• _TASK INSTRUCTIONS_:
Every line of the data below is to be retyped exactly.

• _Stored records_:

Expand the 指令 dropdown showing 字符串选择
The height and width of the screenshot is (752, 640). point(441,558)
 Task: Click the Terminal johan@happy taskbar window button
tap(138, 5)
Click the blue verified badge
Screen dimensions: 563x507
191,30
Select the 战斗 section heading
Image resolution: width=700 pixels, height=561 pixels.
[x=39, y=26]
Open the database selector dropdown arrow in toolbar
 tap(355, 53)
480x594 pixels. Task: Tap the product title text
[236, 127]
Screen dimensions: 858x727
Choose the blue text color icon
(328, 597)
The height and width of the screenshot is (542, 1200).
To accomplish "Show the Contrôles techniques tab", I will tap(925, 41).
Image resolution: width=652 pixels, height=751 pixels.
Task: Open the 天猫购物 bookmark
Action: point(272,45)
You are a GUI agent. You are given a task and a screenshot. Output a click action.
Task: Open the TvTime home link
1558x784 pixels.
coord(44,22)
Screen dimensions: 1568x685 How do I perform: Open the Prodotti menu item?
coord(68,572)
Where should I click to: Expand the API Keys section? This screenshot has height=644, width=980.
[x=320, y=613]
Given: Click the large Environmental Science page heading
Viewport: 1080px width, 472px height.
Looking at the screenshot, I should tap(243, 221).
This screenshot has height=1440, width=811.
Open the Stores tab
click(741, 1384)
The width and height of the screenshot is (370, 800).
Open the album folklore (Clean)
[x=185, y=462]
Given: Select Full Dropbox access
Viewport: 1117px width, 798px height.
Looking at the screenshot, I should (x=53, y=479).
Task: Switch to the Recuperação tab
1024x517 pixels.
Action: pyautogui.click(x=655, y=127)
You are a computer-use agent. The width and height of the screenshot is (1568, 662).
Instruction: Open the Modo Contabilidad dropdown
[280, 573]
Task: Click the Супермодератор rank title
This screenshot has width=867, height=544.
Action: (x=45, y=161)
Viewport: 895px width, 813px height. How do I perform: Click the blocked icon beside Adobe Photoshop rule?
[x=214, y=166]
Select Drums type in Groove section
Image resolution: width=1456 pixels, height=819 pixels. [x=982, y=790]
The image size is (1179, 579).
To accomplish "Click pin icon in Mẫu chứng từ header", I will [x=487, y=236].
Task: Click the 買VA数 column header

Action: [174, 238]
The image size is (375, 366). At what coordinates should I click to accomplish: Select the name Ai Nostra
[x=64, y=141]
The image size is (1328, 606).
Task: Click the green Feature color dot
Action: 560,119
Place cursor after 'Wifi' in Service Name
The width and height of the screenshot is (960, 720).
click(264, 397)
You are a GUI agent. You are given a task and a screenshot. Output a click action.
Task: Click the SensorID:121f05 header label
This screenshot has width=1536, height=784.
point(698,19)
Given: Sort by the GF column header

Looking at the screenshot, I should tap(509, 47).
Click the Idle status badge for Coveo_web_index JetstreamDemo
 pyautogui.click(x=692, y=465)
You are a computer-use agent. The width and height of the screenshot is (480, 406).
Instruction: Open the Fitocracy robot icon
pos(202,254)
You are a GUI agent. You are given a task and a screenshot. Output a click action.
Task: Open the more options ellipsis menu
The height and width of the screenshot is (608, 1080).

• _EXERCISE RESULT_:
Expand the 指令 dropdown showing 字符串选择
The height and width of the screenshot is (752, 640). point(441,558)
 Task: Click the Terminal johan@happy taskbar window button
tap(138, 5)
Click the blue verified badge
Screen dimensions: 563x507
191,30
Select the 战斗 section heading
Image resolution: width=700 pixels, height=561 pixels.
[x=39, y=26]
Open the database selector dropdown arrow in toolbar
 tap(355, 53)
480x594 pixels. Task: Tap the product title text
[236, 127]
Screen dimensions: 858x727
Choose the blue text color icon
(328, 597)
The height and width of the screenshot is (542, 1200).
To accomplish "Show the Contrôles techniques tab", I will tap(925, 41).
Image resolution: width=652 pixels, height=751 pixels.
Task: Open the 天猫购物 bookmark
Action: point(272,45)
You are a GUI agent. You are given a task and a screenshot. Output a click action.
Task: Open the TvTime home link
1558x784 pixels.
coord(44,22)
Screen dimensions: 1568x685 How do I perform: Open the Prodotti menu item?
coord(68,572)
Where should I click to: Expand the API Keys section? This screenshot has height=644, width=980.
[x=320, y=613]
Given: Click the large Environmental Science page heading
Viewport: 1080px width, 472px height.
Looking at the screenshot, I should tap(243, 221).
This screenshot has height=1440, width=811.
Open the Stores tab
click(741, 1384)
The width and height of the screenshot is (370, 800).
Open the album folklore (Clean)
[x=185, y=462]
Given: Select Full Dropbox access
Viewport: 1117px width, 798px height.
Looking at the screenshot, I should (x=53, y=479).
Task: Switch to the Recuperação tab
1024x517 pixels.
Action: pyautogui.click(x=655, y=127)
You are a computer-use agent. The width and height of the screenshot is (1568, 662).
Instruction: Open the Modo Contabilidad dropdown
[280, 573]
Task: Click the Супермодератор rank title
This screenshot has width=867, height=544.
Action: (x=45, y=161)
Viewport: 895px width, 813px height. How do I perform: Click the blocked icon beside Adobe Photoshop rule?
[x=214, y=166]
Select Drums type in Groove section
Image resolution: width=1456 pixels, height=819 pixels. [x=982, y=790]
The image size is (1179, 579).
To accomplish "Click pin icon in Mẫu chứng từ header", I will [x=487, y=236].
Task: Click the 買VA数 column header

Action: [174, 238]
The image size is (375, 366). At what coordinates should I click to accomplish: Select the name Ai Nostra
[x=64, y=141]
The image size is (1328, 606).
Task: Click the green Feature color dot
Action: 560,119
Place cursor after 'Wifi' in Service Name
The width and height of the screenshot is (960, 720).
click(264, 397)
You are a GUI agent. You are given a task and a screenshot. Output a click action.
Task: Click the SensorID:121f05 header label
This screenshot has width=1536, height=784.
point(698,19)
Given: Sort by the GF column header

Looking at the screenshot, I should tap(509, 47).
Click the Idle status badge for Coveo_web_index JetstreamDemo
 pyautogui.click(x=692, y=465)
You are a computer-use agent. The width and height of the screenshot is (480, 406).
Instruction: Open the Fitocracy robot icon
pos(202,254)
You are a GUI agent. You are given a task and a screenshot. Output a click action.
Task: Open the more options ellipsis menu
The height and width of the screenshot is (608, 1080).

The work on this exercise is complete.